IDC Survey Finds Networking Infrastructure Limits Stymie Agentic AI Projects' Production

Networking infrastructure — not the AI models themselves — is the biggest reason companies are failing to move AI projects from pilot to production, according to a new IDC report. SecurityBrief Asia reports that IDC's 2026 AI in Networking Special Report Survey, sponsored by Google Cloud, found that security gaps, automation shortfalls, and staffing limits are the top obstacles holding organizations back.
The findings arrive as businesses race to deploy agentic AI — systems that can act and make decisions on their own. But the pipes carrying all that data are getting in the way, IT Brief Asia reports, with networking problems directly causing project delays and, in some cases, full abandonment.

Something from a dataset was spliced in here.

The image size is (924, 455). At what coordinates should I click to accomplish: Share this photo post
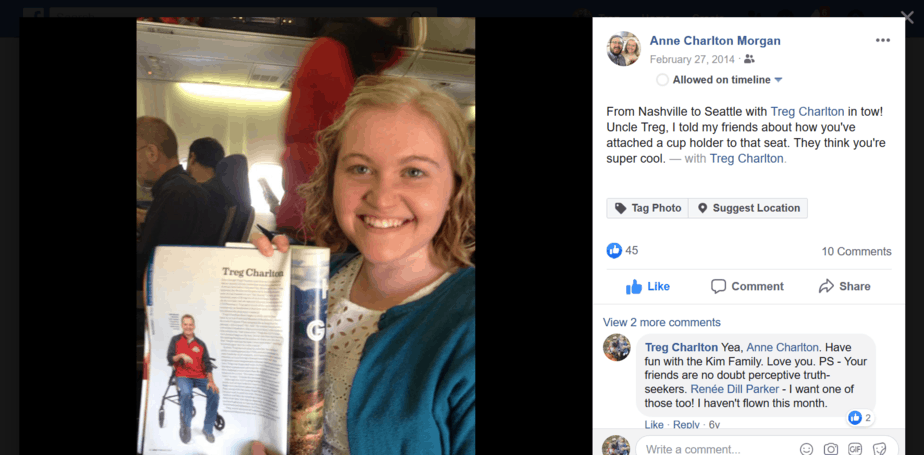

Most companies assume that picking the right AI model is the hard part. The IDC survey says otherwise. According to SecurityBrief News, the real bottleneck sits in the network layer — the infrastructure that connects data, compute, and AI systems. When that layer is slow, insecure, or poorly managed, AI projects stall before they ever reach real users.
The problem is not small. IT Brief News reports that networking issues are directly linked to project abandonment — not just delays. That means companies are spending time and money on AI pilots that never graduate because the underlying infrastructure cannot keep up with the workload.
IDC identified three core obstacles beyond raw networking performance. Security is the biggest concern — agentic AI systems can access data and take actions automatically, which creates new risks if the network is not properly locked down. Automation shortfalls mean teams still rely on manual processes that cannot scale. And staffing limits mean many organizations simply do not have enough skilled people to manage complex AI infrastructure, according to SecurityBrief Asia.
Together, these three gaps form a compounding problem. A team short on staff cannot automate fast enough. Without automation, security gaps multiply. And without security, agentic AI — which acts on its own — becomes a liability rather than an asset.
The survey also exposed a strategic divide among organizations. Some want a single platform that handles everything. Others prefer to mix and match the best individual tools — an approach called best-of-breed. IT Brief Asia reports that IDC found no clear winner, with companies split between the two approaches as they try to build AI workloads.
The split matters because it shapes how companies build their networks going forward. A single platform is easier to manage but may lock organizations in. Best-of-breed offers more flexibility but adds complexity — which circles back to the same staffing and automation problems the survey already flagged.
IDC did not just flag problems — it also outlined what a good solution looks like. According to SecurityBrief News, the ideal platform for agentic AI must support integration with third-party and open-source tools. That means no walled gardens. Companies need the freedom to plug in the tools they already use.
Crucially, the report says security and observability — the ability to monitor what the AI is doing in real time — must be addable without tearing down the whole architecture. IT Brief News notes this is a key requirement: organizations need to bolt on these functions as needs grow, not rebuild from scratch every time a new risk emerges.